◆ **Article**:
= Northamptonshire Music and Performing Arts Trust =

Northamptonshire Music and Performing Arts Trust is a music and performing arts service in Northamptonshire, England, which provides instrumental music lessons in local schools. Its services are available to around 13,000 school children. In July 2009 the music service was given an Outstanding level through MSEP evaluation. The service supports fifteen Saturday morning music centres and many music and drama groups, all within Northamptonshire. Membership of the county level groups is determined by an annual audition process each July. For most groups there are three levels: Junior, Training and Youth which are usually abbreviated by staff and students, e.g. County Junior Wind Orchestra (CJWO), County Training Strings (CTS) and County Youth Orchestra (CYO).

There are groups covering ensemble, orchestral, brass band, wind band, jazz, rock, guitar, percussion, voice, drama, dance and early years music.

In April 2012 the service became an independent, charitable trust and in May 2012 it was designated as the government's music and education hub for the area.

== Location ==
The music service headquarters is in Northampton in a Victorian school building on the corner of Clare Street and the Kettering Road that used to be known as John Clare School.

== Performances and events ==
Groups from the music service perform at the Derngate, Spinney Hill Theatre, Cripps Hall, the Lighthouse Theatre and other venues throughout the year.

Each year, there are residential courses for students in Junior and Training Groups around October, as well as "Play & Stay" courses for students between years 3 and 6 in February. These used to occur at Grendon Hall, however have since been relocated to the Rock UK Frontier Centre since 2019. Students in CYO, the County Youth Concert Band (CYCB) and the County Youth Brass Band (CYBB) go on tours to a foreign country in alternate years. From 2016, the County Youth Choir (CYCh) have also toured. The CYO and CYCh tour jointly one year, and the CYBB and CYCB the following year. For example in July 2014, the CYO went to Germany, and in July 2015, the CYCB and CYBB went to the Czech Republic and Slovakia, including a performance at Kroměříž Castle.

◆ **Aim 1**:
Answer these questions from the article:
(a) How many Saturday morning music centers does the service support?
(b) Which two streets meet at the corner where the music service headquarters stands?
(c) Which country did the CYO visit in July 2014?
◆ **Aim 2**:
Render this sentence from the article in Spanish: "Membership of the county level groups is determined by an annual audition process each July."
◆ **Aim 3**:
Rewrite the part of the article that starts at the words "In April 2012" and stops after "John Clare School.", with "headquarters" changed to "main office".

◆ **Given information**:

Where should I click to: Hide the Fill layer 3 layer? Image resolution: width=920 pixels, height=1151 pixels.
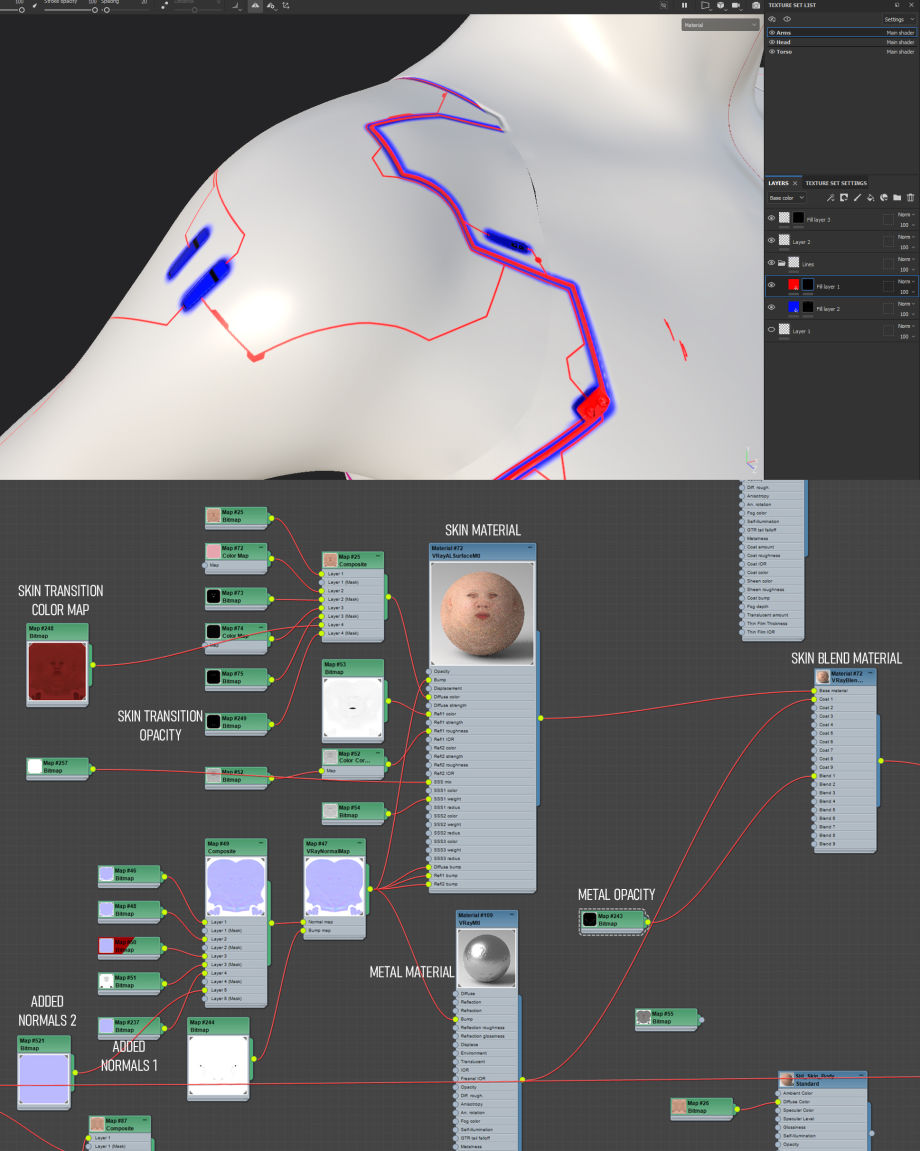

◆ **Exercise response 1**:
(a) Fifteen.
(b) Clare Street and the Kettering Road.
(c) Germany.

◆ **Exercise response 2**:
La pertenencia a los grupos de nivel de condado se determina mediante un proceso anual de audiciones cada mes de julio.

◆ **Exercise response 3**:
In April 2012 the service became an independent, charitable trust and in May 2012 it was designated as the government's music and education hub for the area.

== Location ==
The music service main office is in Northampton in a Victorian school building on the corner of Clare Street and the Kettering Road that used to be known as John Clare School.